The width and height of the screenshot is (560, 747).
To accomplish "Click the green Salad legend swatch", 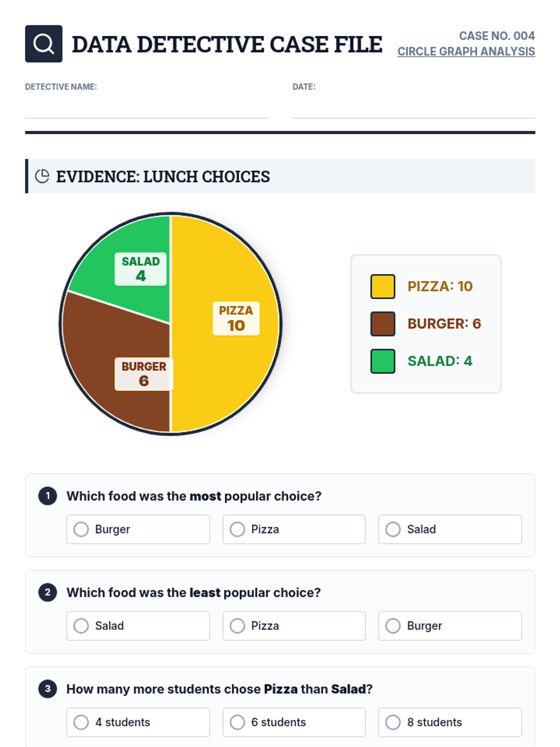I will [x=383, y=361].
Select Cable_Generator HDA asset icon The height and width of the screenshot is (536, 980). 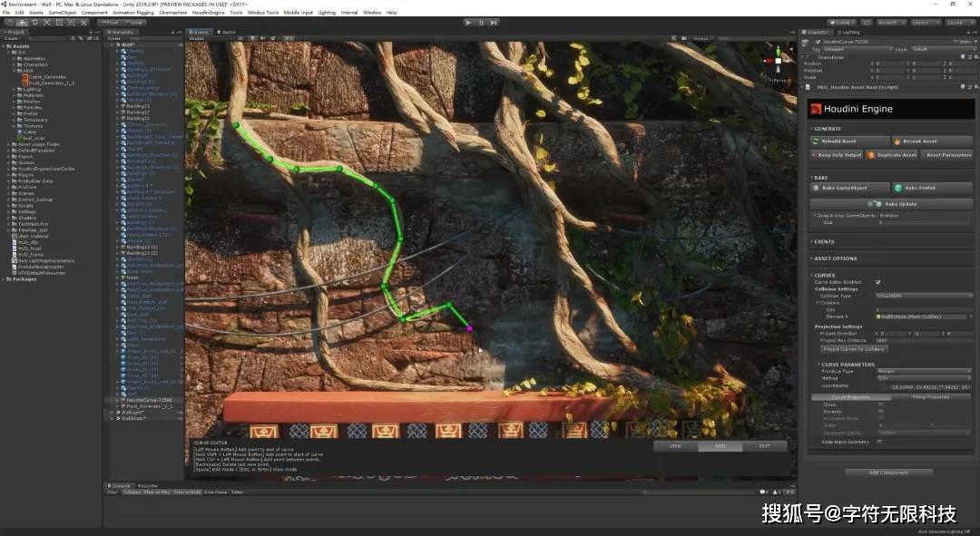25,77

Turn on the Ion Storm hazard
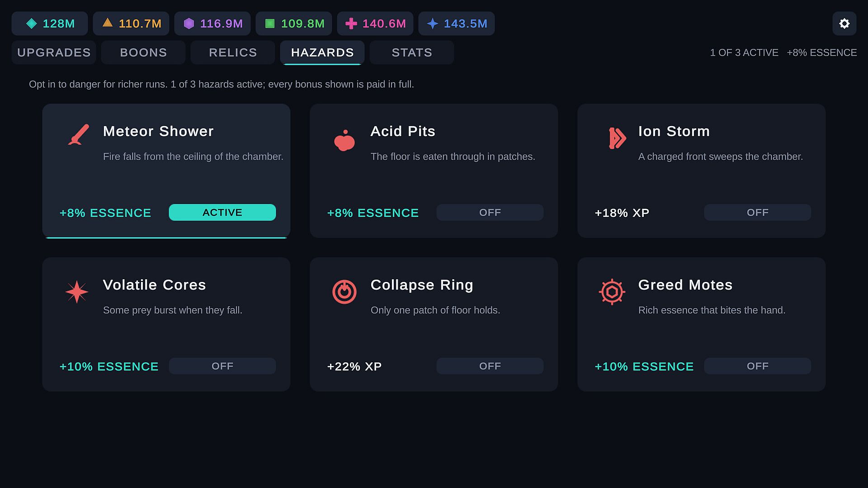(758, 212)
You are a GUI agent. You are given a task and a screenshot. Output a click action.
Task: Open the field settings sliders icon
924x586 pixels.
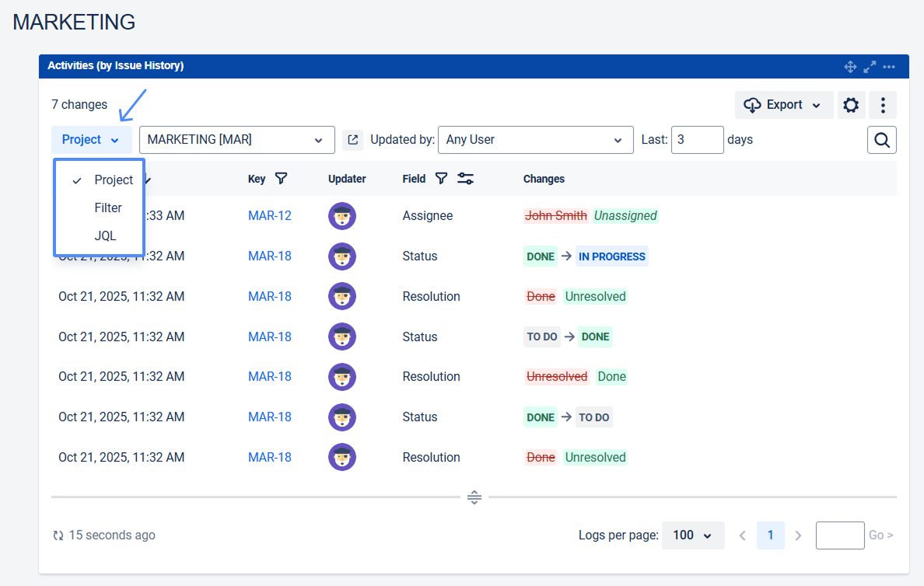tap(465, 179)
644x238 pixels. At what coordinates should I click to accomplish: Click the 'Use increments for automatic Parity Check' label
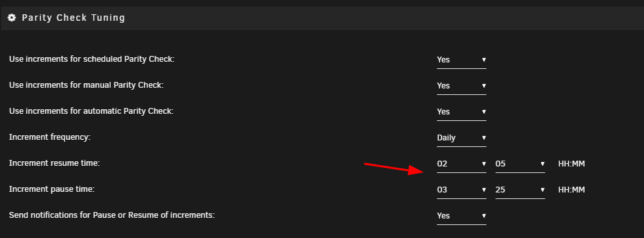pyautogui.click(x=91, y=111)
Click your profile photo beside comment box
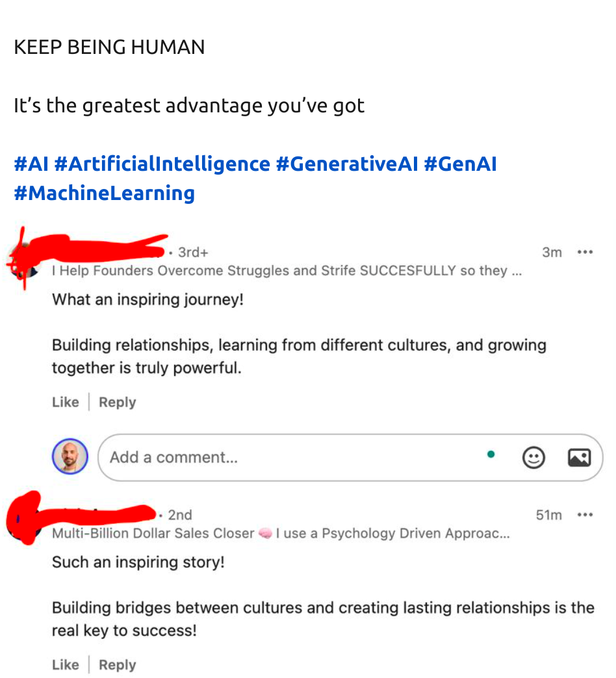Viewport: 616px width, 678px height. 70,457
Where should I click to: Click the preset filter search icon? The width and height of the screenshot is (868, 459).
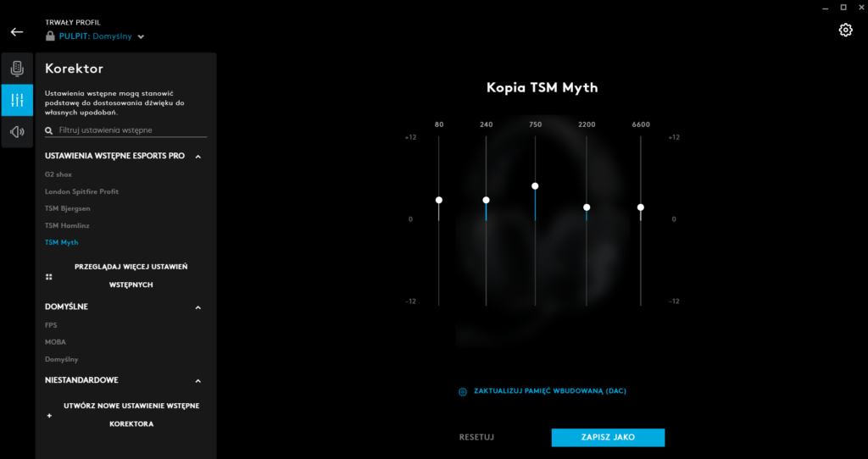pyautogui.click(x=49, y=130)
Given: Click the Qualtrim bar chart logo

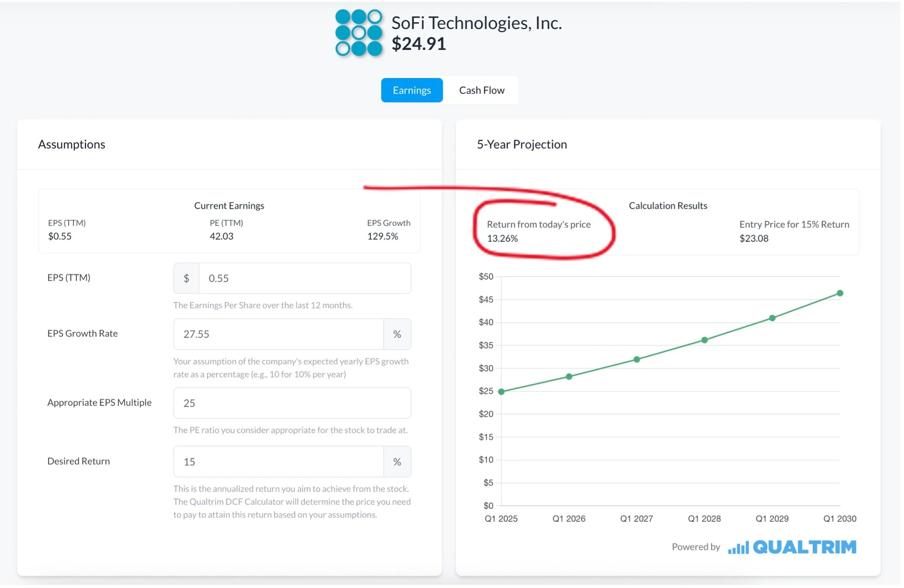Looking at the screenshot, I should (739, 548).
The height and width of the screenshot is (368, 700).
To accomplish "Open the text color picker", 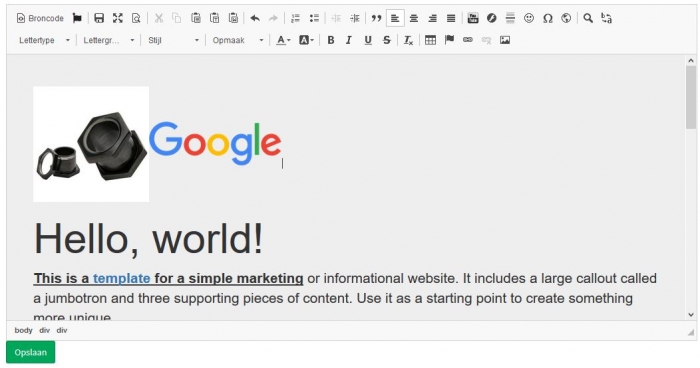I will (x=283, y=40).
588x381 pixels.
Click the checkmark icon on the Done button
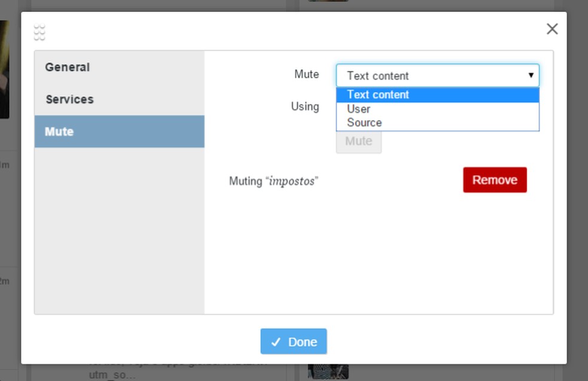point(275,342)
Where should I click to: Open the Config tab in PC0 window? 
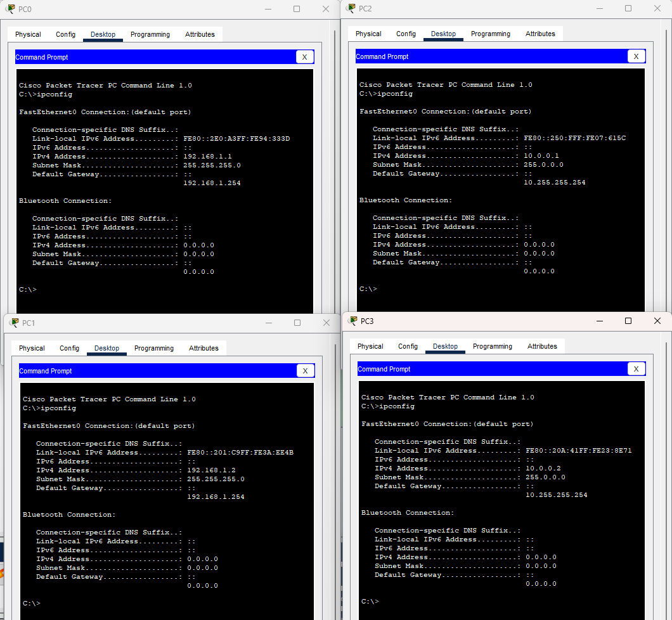point(65,34)
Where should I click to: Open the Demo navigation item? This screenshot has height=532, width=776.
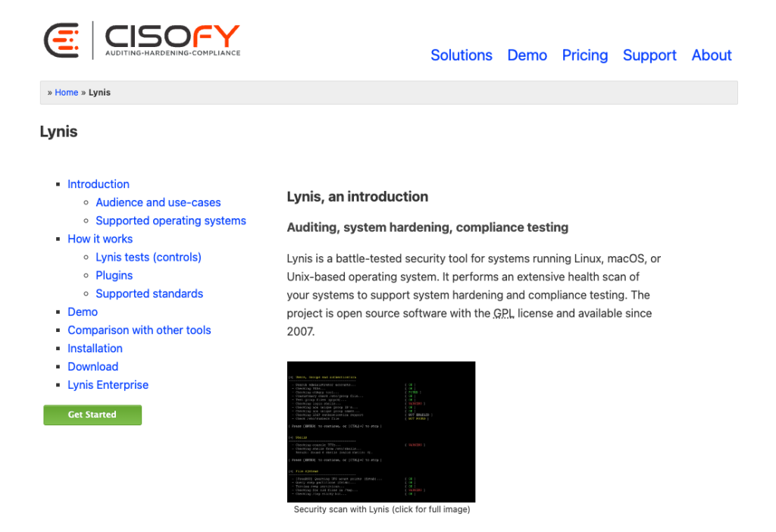pos(527,55)
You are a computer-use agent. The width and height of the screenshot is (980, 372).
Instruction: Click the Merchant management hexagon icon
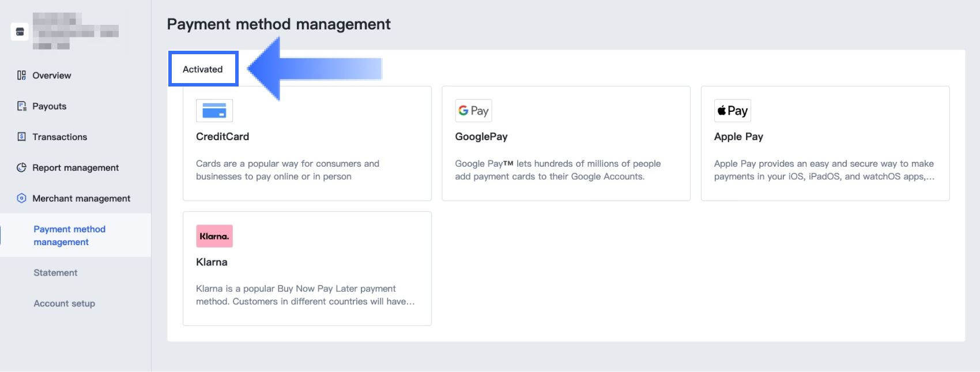pyautogui.click(x=21, y=198)
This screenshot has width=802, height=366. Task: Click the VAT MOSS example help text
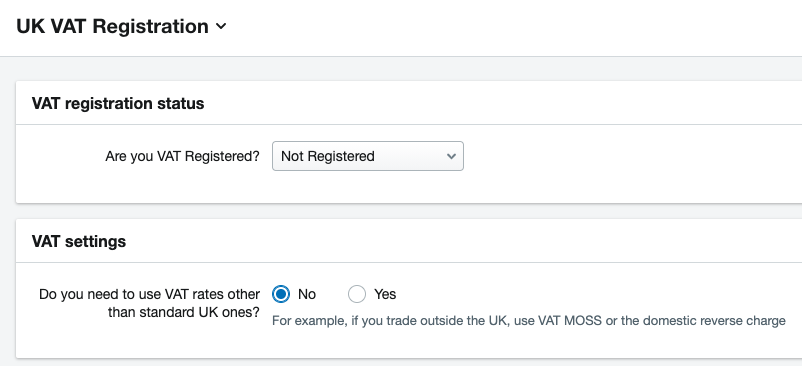tap(528, 321)

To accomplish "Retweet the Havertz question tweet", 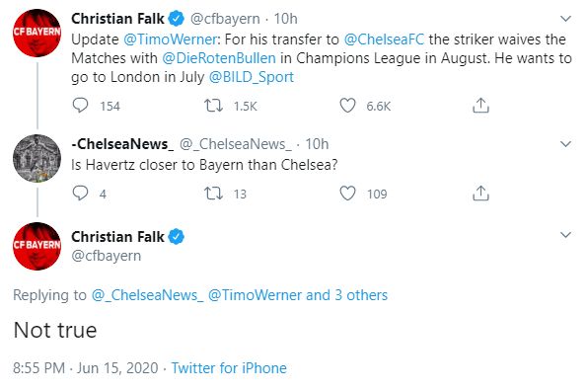I will [213, 194].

TASK DIRECTIONS: Each line in the data that holds the word "agent" must be copied.

RESULT OF THIS TASK:
You are a GUI agent. You are given a task and a screenshot. Output a click action.
You are a computer-use agent. The width and height of the screenshot is (980, 372).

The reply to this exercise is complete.